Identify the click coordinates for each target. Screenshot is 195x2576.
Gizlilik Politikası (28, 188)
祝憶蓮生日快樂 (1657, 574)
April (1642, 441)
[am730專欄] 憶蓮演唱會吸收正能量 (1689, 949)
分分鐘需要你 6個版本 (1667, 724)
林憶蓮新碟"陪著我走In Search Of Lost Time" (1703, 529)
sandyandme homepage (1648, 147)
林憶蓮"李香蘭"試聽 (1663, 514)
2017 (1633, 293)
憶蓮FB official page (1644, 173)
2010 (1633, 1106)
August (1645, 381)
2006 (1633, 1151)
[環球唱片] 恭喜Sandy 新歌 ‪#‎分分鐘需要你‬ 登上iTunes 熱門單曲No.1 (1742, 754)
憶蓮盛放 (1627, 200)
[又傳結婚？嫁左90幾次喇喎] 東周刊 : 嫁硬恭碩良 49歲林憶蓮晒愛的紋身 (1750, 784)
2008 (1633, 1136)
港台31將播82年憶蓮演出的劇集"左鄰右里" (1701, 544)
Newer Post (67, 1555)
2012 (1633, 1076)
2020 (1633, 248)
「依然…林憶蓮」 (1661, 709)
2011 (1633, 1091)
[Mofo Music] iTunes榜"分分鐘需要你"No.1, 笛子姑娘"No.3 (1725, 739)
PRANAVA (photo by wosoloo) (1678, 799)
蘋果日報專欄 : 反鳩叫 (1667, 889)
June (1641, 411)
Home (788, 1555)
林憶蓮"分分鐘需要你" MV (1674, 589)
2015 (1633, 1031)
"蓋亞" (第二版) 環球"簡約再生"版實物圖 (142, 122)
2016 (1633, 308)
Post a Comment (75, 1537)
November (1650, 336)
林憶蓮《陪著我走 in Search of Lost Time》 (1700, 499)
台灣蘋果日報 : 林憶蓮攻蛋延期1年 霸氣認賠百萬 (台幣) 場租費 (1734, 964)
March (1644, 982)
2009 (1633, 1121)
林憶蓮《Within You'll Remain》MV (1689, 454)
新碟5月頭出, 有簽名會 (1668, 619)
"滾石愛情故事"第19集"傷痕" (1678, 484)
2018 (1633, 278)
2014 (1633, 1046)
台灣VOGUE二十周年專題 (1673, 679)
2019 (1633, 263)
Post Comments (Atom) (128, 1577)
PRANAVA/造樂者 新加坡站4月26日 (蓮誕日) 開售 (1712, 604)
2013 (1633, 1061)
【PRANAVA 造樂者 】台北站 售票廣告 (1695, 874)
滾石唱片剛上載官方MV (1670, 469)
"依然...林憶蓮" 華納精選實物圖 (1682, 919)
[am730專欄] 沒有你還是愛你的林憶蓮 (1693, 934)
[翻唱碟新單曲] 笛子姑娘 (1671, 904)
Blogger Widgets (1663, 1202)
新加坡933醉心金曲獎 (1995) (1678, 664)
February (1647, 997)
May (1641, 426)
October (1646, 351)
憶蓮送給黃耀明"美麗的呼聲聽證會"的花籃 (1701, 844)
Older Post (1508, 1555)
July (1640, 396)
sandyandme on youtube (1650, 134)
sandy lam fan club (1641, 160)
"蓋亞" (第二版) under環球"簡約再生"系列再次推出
-- -- --
[YOUR OBJECTIVE] Pull every line containing "分分鐘需要你" from the material above.

[ANSWER SPACE]
分分鐘需要你 6個版本 (1667, 724)
[環球唱片] 恭喜Sandy 新歌 ‪#‎分分鐘需要你‬ 登上iTunes 熱門單曲No.1 (1742, 754)
[Mofo Music] iTunes榜"分分鐘需要你"No.1, 笛子姑娘"No.3 (1725, 739)
林憶蓮"分分鐘需要你" MV (1674, 589)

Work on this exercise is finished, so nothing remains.